The devotional is rooted in John 14:27, where Jesus speaks directly to anxious hearts and offers something the world cannot manufacture or replicate—peace of mind and heart. Not a strategy. Not a quick fix. A gift. His gift.
That word gift became the doorway.
The image I chose is simple at first glance: a young boy holding a beautifully wrapped present. But the longer you look, the more it unsettles expectations. He isn’t giddy or bouncing with anticipation. He isn’t tearing into the wrapping paper. Instead, he’s standing still—alert, well-dressed, and sincere. His eyes aren’t locked onto the gift in his hands. They’re focused on the giver.
That detail mattered to me.
It immediately takes me to Christmas. A season that is meant to be about connection—about God stepping into the world—but so often becomes about task lists, expectations, pressure, and performance. We talk about the gift, but we rush past the Giver. We’re surrounded by noise, advertisements, opinions, and urgency, all shouting that this thing or that solution will finally make us feel better.

++++++++++

THE EXERCISE: Continue the reflection on John 14:27 and the picture of the boy holding a wrapped gift, starting right after its last sentence.

++++++++++

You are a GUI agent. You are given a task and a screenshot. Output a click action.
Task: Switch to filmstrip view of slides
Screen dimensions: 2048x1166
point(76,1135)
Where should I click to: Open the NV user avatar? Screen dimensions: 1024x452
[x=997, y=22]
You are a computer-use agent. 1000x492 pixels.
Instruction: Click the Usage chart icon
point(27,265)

++++++++++

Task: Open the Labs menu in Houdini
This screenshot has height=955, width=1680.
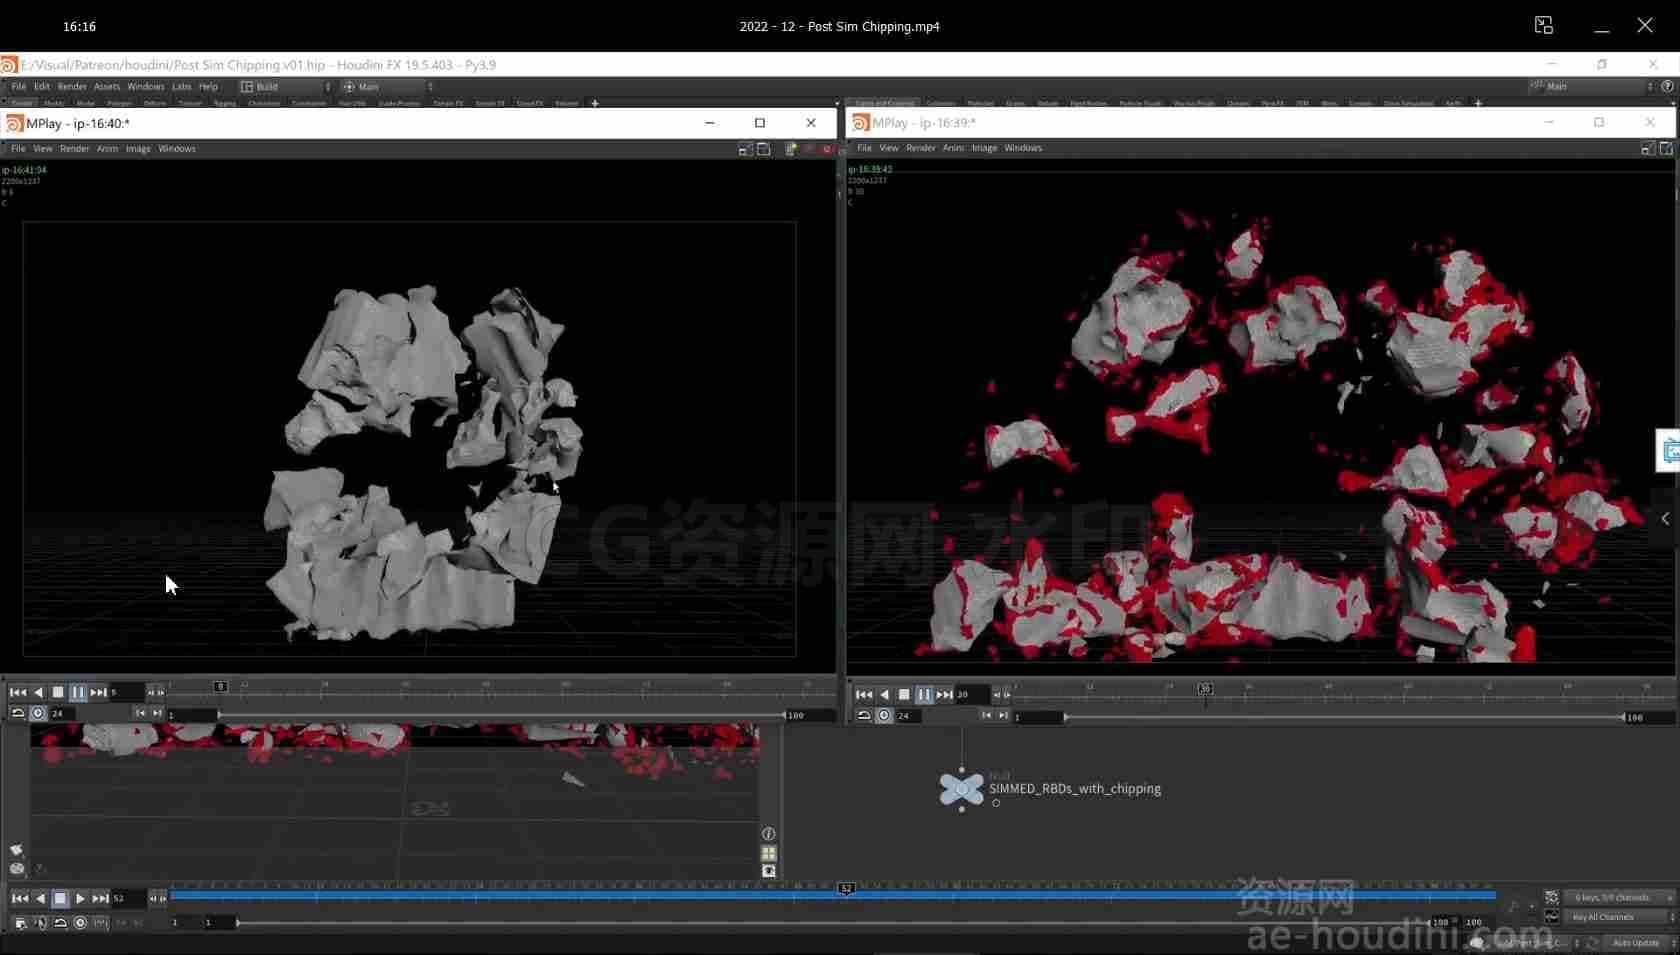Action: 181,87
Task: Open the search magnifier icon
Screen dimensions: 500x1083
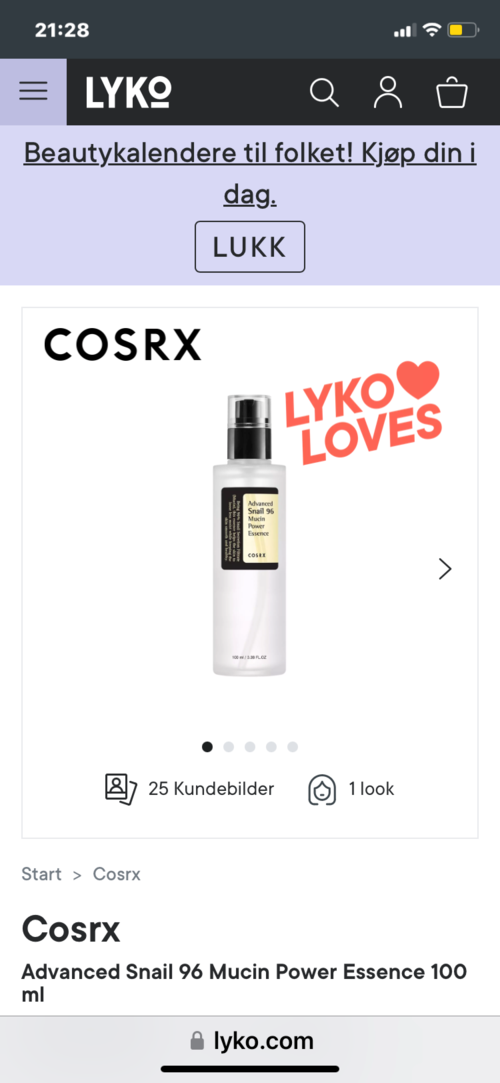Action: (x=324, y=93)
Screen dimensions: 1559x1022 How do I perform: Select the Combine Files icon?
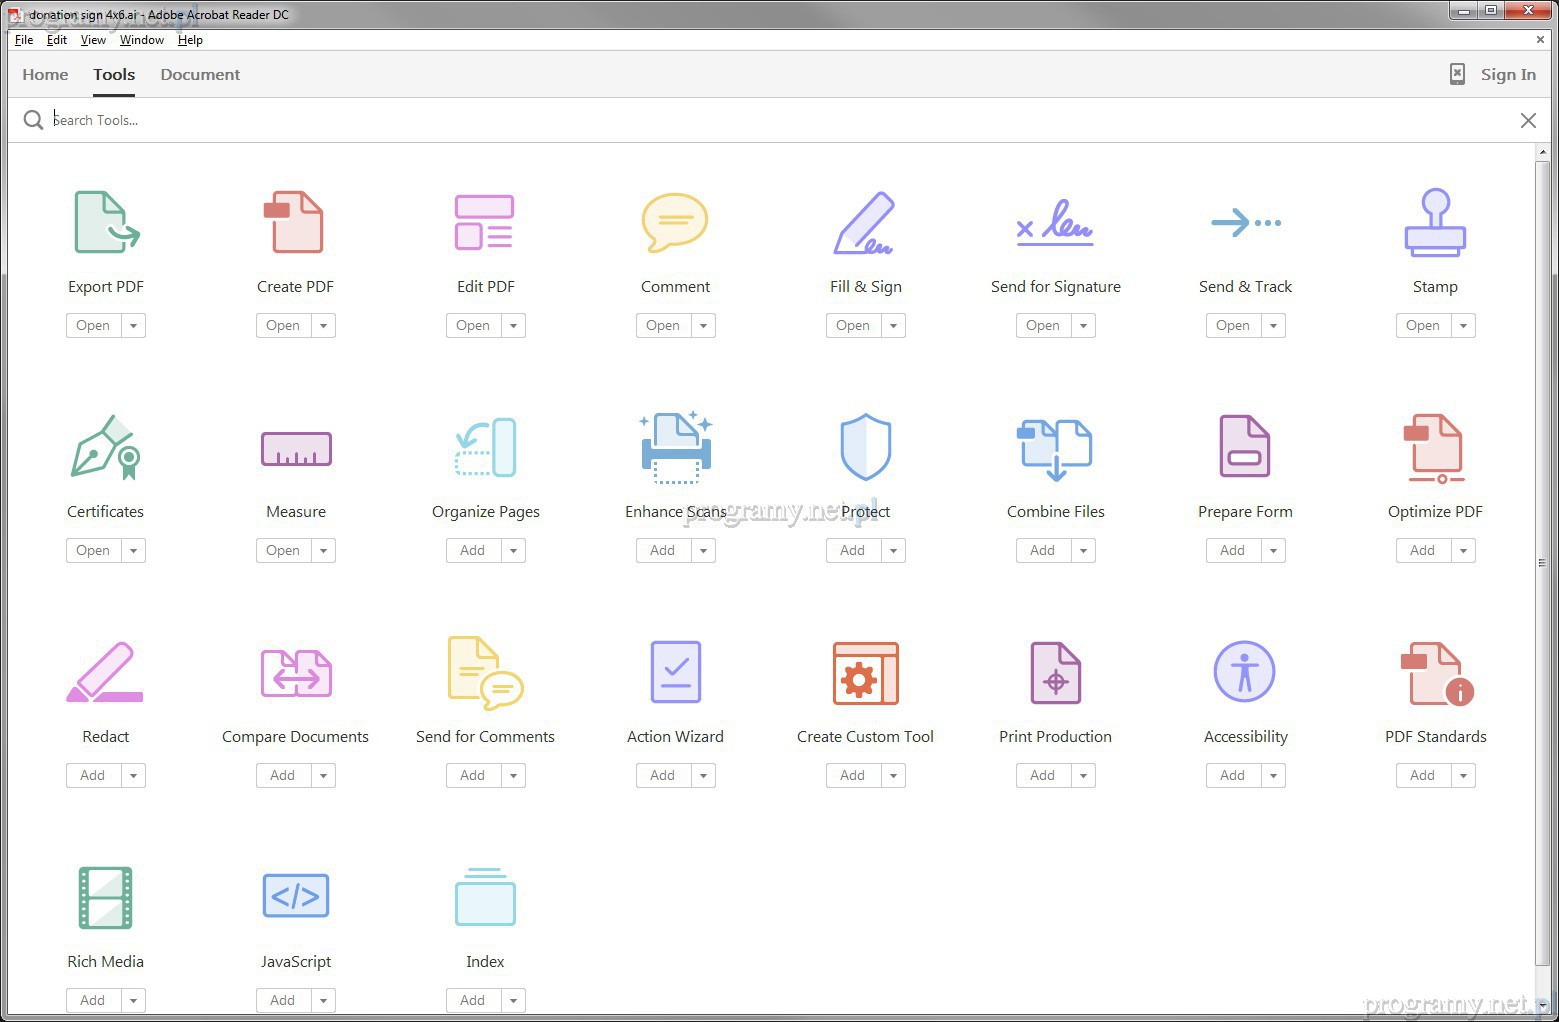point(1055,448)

++++++++++

ANSWER TO THE EXERCISE:
Christmas is not the only place this happens.
The world we live in is a constant marketplace. We are bombarded with self-help books, productivity systems, supplements, programs, and promises. Each one is beautifully packaged. Each one whispers, This will fix it. This will calm you. This will make the anxiety go away.
And just like the gift in the boy’s hands, they can be incredibly enticing.
When I colored this image, I leaned into that tension. I made the gift visually appealing—something you’d naturally want to focus on. I wanted to invite a quiet question: Given your situation right now, what would you hope is inside that box? Is there something on your wish list that you’re convinced would finally solve the problem you’re facing?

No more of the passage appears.